**TRAVAIL À FAIRE:**
(a) Dans l'extrait sur le premier film d'Emiliano Torres, combien d'années Evans a-t-il consacrées à son poste de contremaître d'une estancia ?
(b) Rédigez la suite de l'extrait sur le premier film d'Emiliano Torres, à partir de sa dernière phrase.

**EXTRAIT RETENU:**
■ ■ ■ ■ ■ ■ ■

Dans un premier film subtil, l’Argentin Emiliano Torres sublime l’affrontement de deux fermiers aux confins d’une terre hostile.

Désigner l’absence et condamner le prétendu vide. «Il n’y a rien là-bas», sanctionne Evans (Alejandro Sieveking), l’aîné aux origines anglo-saxonnes qui vient d’être remercié, après avoir sacrifié quarante années de sa vie comme contremaître d’une estancia (vaste exploitation agricole en Patagonie, zone de production de laine et viande ovine). Evans est un poids à demi mort pour sa profession, on l’a bazardé là, au croisement d’une route qui se dessine comme l’ardoise de son destin maintenant incertain.

■ ■ ■ ■ ■ ■ ■

**DONNÉES FOURNIES:**

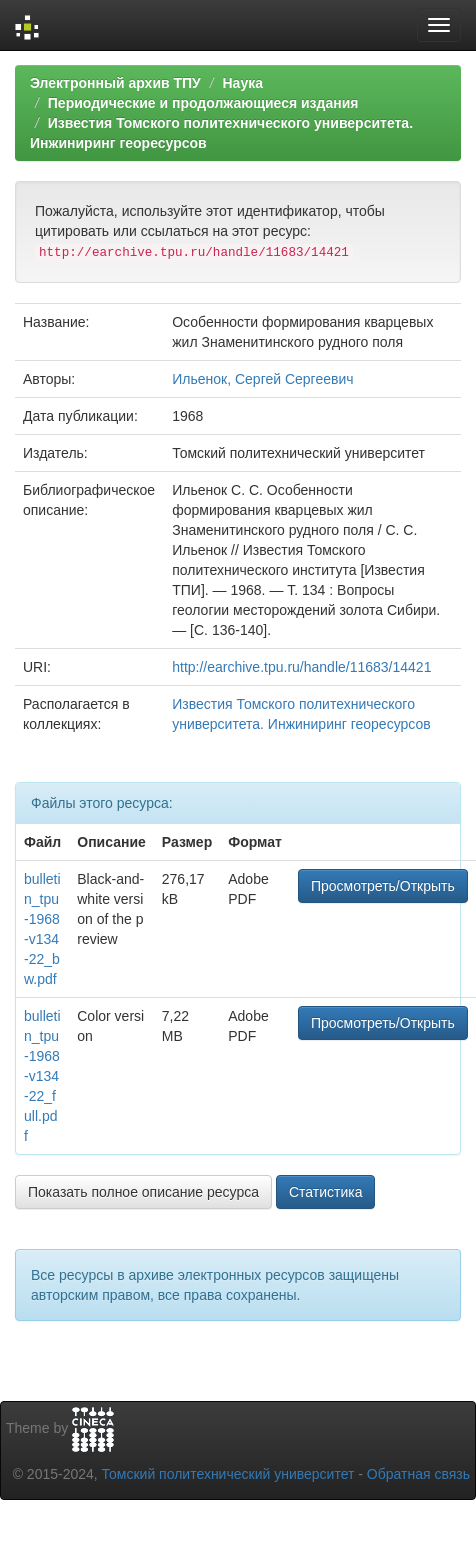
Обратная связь (418, 1474)
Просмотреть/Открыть (383, 886)
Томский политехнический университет (228, 1474)
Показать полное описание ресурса (143, 1192)
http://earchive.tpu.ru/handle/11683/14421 (301, 667)
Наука (242, 83)
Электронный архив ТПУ (115, 83)
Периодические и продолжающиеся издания (203, 103)
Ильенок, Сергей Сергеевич (262, 379)
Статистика (326, 1192)
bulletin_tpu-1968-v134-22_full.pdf (42, 1076)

■ ■ ■ ■ ■ ■ ■

**CORRIGÉ DES EXERCICES:**
(a) Quarante années.

(b)
Ce «rien» sonne le bilan d’un homme pétri de déception et d’aigreur. Mais aussi la formule abusivement humaine qui consiste à évoquer un paysage aride, monotone, un lieu qui, déserté de la compagnie de l’homme, n’a apparemment plus de raison d’être perçu comme fructueux.

Rosier tenace. Pourtant, au beau milieu de ce paysage hostile situé au sud-ouest de Santa Cruz, dans le premier long métrage mesuré et subtil du réalisateur argentin Emiliano Torres, Patagonia, El Invierno, ce n’est aucunement le néant qui préside. Evans, chaperon de l’élevage des moutons, se trouve évincé par la relève, le jeune saisonnier Jara (Cristian Salguero), élu pour prendre sa place. Réservé et discipliné, ce dernier doit acquérir l’autorité d’un chef et accepter le dur labeur hérité. La rafale hivernale accoste et avec celle-ci un cheptel de dangers : le bétail et l’infrastructure semblent constamment menacés par les pilleurs, la sévérité glaciale du domaine gèle les mouvements et les espoirs, la solitude ronge la force.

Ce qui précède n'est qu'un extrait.